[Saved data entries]
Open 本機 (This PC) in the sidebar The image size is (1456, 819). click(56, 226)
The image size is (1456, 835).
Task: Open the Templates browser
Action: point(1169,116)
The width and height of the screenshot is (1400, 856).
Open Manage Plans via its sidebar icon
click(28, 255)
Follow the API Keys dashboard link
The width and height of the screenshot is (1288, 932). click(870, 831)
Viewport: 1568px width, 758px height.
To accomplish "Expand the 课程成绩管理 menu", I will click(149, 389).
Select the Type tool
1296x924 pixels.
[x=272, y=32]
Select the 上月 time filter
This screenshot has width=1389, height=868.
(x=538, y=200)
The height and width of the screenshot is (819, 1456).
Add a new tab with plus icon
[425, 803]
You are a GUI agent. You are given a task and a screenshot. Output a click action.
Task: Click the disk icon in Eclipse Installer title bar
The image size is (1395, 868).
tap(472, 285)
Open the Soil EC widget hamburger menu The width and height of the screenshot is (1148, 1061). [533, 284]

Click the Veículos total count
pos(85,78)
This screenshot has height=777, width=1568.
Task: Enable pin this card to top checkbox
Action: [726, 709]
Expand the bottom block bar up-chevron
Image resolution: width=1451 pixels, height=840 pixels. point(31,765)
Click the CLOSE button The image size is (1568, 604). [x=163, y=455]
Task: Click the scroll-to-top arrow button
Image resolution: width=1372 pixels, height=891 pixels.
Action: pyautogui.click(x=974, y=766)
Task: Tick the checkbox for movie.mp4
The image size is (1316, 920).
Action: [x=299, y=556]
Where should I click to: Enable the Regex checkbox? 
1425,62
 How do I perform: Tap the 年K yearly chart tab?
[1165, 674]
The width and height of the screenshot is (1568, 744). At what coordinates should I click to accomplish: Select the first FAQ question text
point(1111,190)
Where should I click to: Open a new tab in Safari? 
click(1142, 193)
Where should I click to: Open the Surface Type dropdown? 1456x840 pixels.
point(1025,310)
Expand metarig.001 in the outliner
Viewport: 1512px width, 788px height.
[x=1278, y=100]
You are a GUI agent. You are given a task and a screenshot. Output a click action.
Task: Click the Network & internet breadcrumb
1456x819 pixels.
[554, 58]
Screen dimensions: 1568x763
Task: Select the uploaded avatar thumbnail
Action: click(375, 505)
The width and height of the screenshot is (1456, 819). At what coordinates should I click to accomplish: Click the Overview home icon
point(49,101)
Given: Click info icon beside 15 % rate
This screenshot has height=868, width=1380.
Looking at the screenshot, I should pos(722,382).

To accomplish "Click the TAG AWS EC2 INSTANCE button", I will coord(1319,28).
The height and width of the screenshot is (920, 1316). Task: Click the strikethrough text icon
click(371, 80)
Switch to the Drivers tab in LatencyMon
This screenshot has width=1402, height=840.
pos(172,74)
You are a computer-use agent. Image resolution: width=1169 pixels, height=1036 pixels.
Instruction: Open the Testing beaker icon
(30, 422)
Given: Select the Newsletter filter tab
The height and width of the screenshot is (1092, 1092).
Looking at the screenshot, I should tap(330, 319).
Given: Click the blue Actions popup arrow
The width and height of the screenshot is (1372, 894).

Exercise description »
Could you copy every record above exactly as written?

Answer »
Open 本機 (This PC) in the sidebar The image size is (1456, 819). click(56, 226)
The image size is (1456, 835).
Task: Open the Templates browser
Action: point(1169,116)
The width and height of the screenshot is (1400, 856).
Open Manage Plans via its sidebar icon
click(28, 255)
Follow the API Keys dashboard link
The width and height of the screenshot is (1288, 932). click(870, 831)
Viewport: 1568px width, 758px height.
To accomplish "Expand the 课程成绩管理 menu", I will click(149, 389).
Select the Type tool
1296x924 pixels.
[x=272, y=32]
Select the 上月 time filter
This screenshot has width=1389, height=868.
(x=538, y=200)
The height and width of the screenshot is (819, 1456).
Add a new tab with plus icon
[425, 803]
You are a GUI agent. You are given a task and a screenshot. Output a click action.
Task: Click the disk icon in Eclipse Installer title bar
The image size is (1395, 868).
tap(472, 285)
Open the Soil EC widget hamburger menu The width and height of the screenshot is (1148, 1061). [533, 284]

Click the Veículos total count
pos(85,78)
This screenshot has height=777, width=1568.
Task: Enable pin this card to top checkbox
Action: [726, 709]
Expand the bottom block bar up-chevron
Image resolution: width=1451 pixels, height=840 pixels. point(31,765)
Click the CLOSE button The image size is (1568, 604). [x=163, y=455]
Task: Click the scroll-to-top arrow button
Image resolution: width=1372 pixels, height=891 pixels.
Action: pyautogui.click(x=974, y=766)
Task: Tick the checkbox for movie.mp4
The image size is (1316, 920).
Action: [x=299, y=556]
Where should I click to: Enable the Regex checkbox? 
1425,62
 How do I perform: Tap the 年K yearly chart tab?
[1165, 674]
The width and height of the screenshot is (1568, 744). At what coordinates should I click to accomplish: Select the first FAQ question text
point(1111,190)
Where should I click to: Open a new tab in Safari? 
click(1142, 193)
Where should I click to: Open the Surface Type dropdown? 1456x840 pixels.
point(1025,310)
Expand metarig.001 in the outliner
Viewport: 1512px width, 788px height.
[x=1278, y=100]
You are a GUI agent. You are given a task and a screenshot. Output a click action.
Task: Click the Network & internet breadcrumb
1456x819 pixels.
[554, 58]
Screen dimensions: 1568x763
Task: Select the uploaded avatar thumbnail
Action: click(375, 505)
The width and height of the screenshot is (1456, 819). At what coordinates should I click to accomplish: Click the Overview home icon
point(49,101)
Given: Click info icon beside 15 % rate
This screenshot has height=868, width=1380.
Looking at the screenshot, I should pos(722,382).

To accomplish "Click the TAG AWS EC2 INSTANCE button", I will coord(1319,28).
The height and width of the screenshot is (920, 1316). Task: Click the strikethrough text icon
click(371, 80)
Switch to the Drivers tab in LatencyMon
This screenshot has width=1402, height=840.
pos(172,74)
You are a computer-use agent. Image resolution: width=1169 pixels, height=1036 pixels.
Instruction: Open the Testing beaker icon
(30, 422)
Given: Select the Newsletter filter tab
The height and width of the screenshot is (1092, 1092).
Looking at the screenshot, I should tap(330, 319).
Given: Click the blue Actions popup arrow
The width and height of the screenshot is (1372, 894).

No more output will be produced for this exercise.